Can you reproduce the part of the South Platte paddling thread that begins at the words "## raferguson1 (Feb" and stops after "since the flood?", swapping "strainers" for "logjams"?

Text extract:
------------------------------
# Paddling the South Platte?



## raferguson1 (Feb 13, 2007)

Every year, there is a spring multi-club paddle on the South Platte, usually putting in at Evans, and taking out near Kersey. 

But with the flood, the question is whether this is even remotely feasible to paddle, and what the changes might be. Are the two diversion dams still there, or has the river bypassed them? What about new hazards?

Given that it is a large group paddle, if there are a lot of strainers or other hazards, then this would not be a good idea.

Has anybody paddled any of the South Platte since the flood? 

Any alternative suggestions? I wonder about instead paddling a section of the South Platte in Denver, which would be upstream of the most severe flood impacts, and perhaps little changed from last year.

Richard


----------



## bobbuilds (May 12, 2007)

raferguson1 said:


> Every year, there is a spring multi-club paddle on the South Platte, usually putting in at Evans, and taking out near Kersey.
> 
> But with the flood, the question is whether this is even remotely feasible to paddle, and what the changes might be. Are the two diversion dams still there, or has the river bypassed them? What about new hazards?
> 
> ...


These are good points, and a good question.

My parents live in milliken, and so I've only seen the plate in that area, very close to evans. I feel like the river was cleaned out of all large trees in that area due to the shear volume that had flown through there, though i'd imagine some piles on corners/bends.
------------------------------
Rows:
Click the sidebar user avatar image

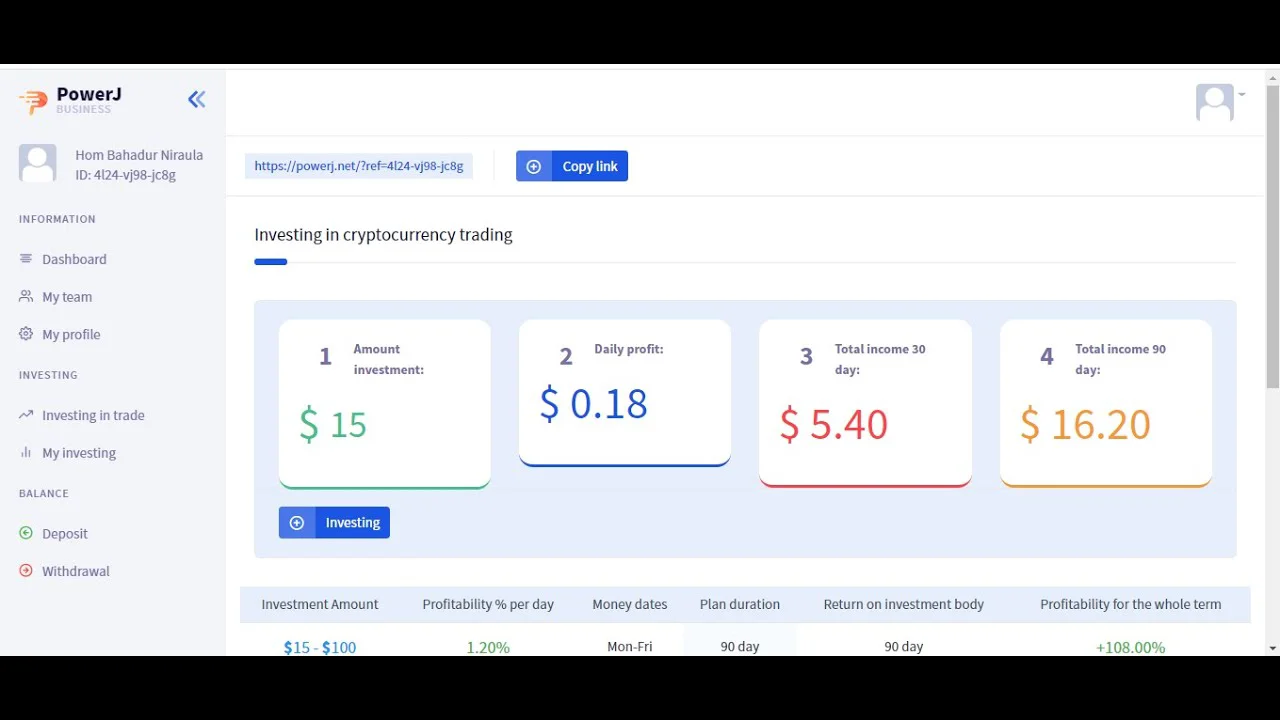38,163
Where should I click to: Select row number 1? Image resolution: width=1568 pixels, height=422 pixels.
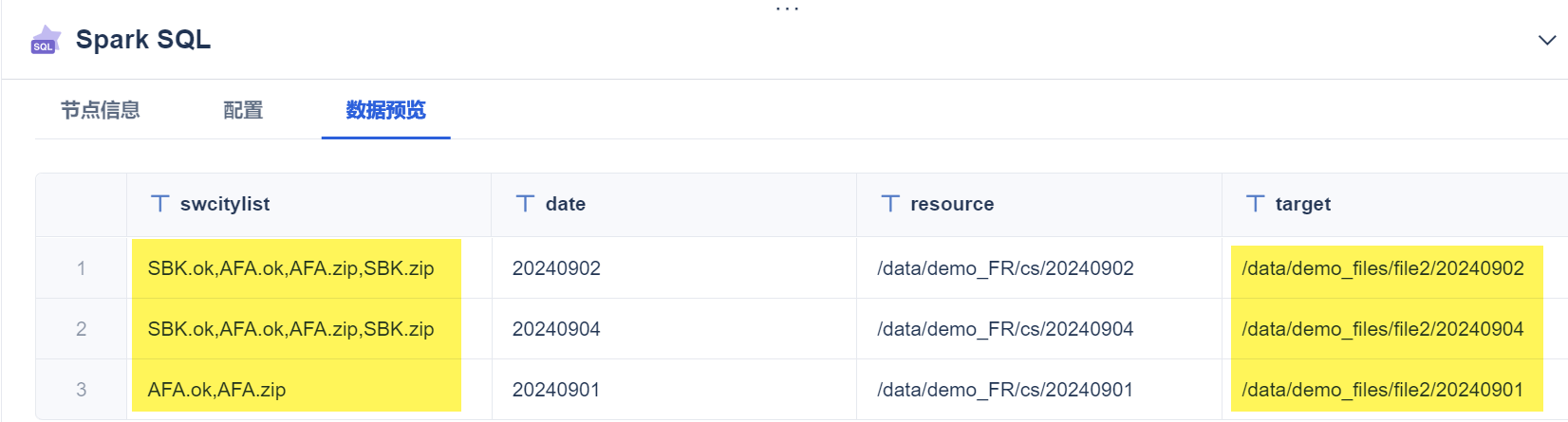point(82,268)
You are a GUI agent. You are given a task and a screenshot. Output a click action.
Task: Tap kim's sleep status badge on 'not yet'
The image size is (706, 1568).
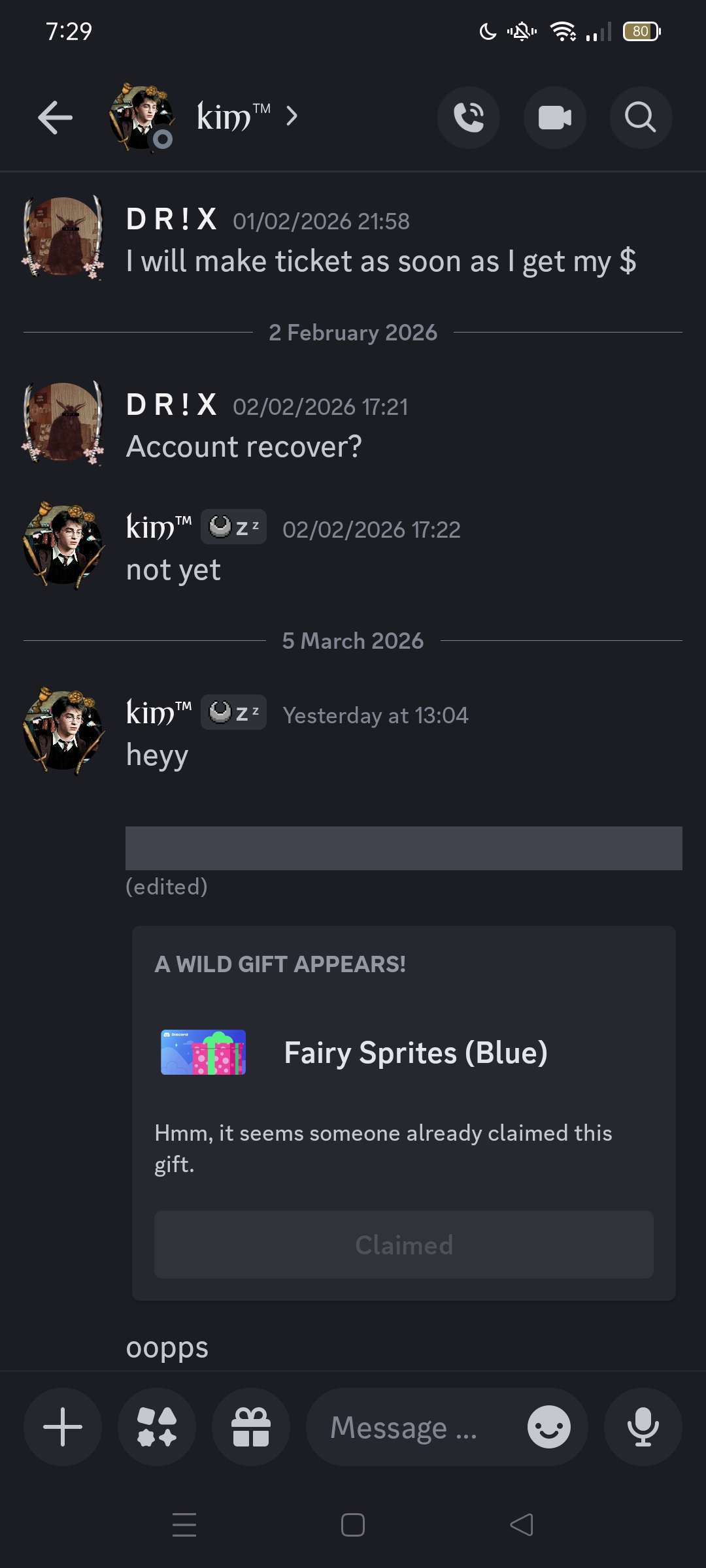pyautogui.click(x=233, y=527)
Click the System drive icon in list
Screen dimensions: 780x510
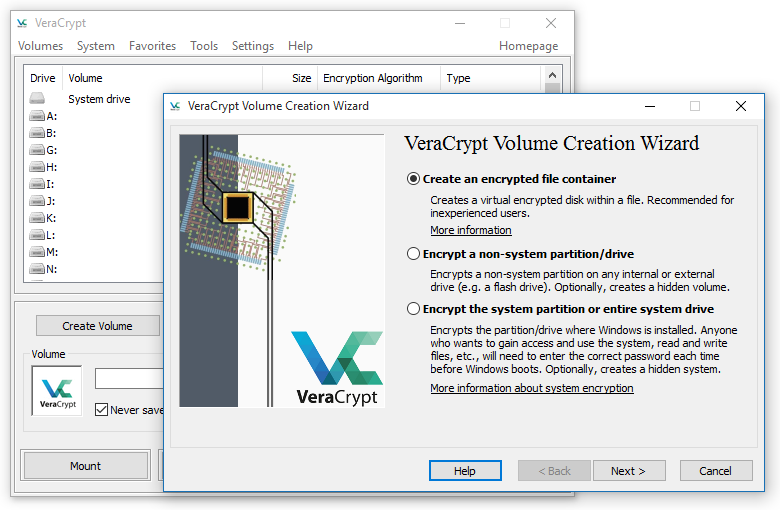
------------------------------
Final answer:
## raferguson1 (Feb 13, 2007)

Every year, there is a spring multi-club paddle on the South Platte, usually putting in at Evans, and taking out near Kersey. 

But with the flood, the question is whether this is even remotely feasible to paddle, and what the changes might be. Are the two diversion dams still there, or has the river bypassed them? What about new hazards?

Given that it is a large group paddle, if there are a lot of logjams or other hazards, then this would not be a good idea.

Has anybody paddled any of the South Platte since the flood?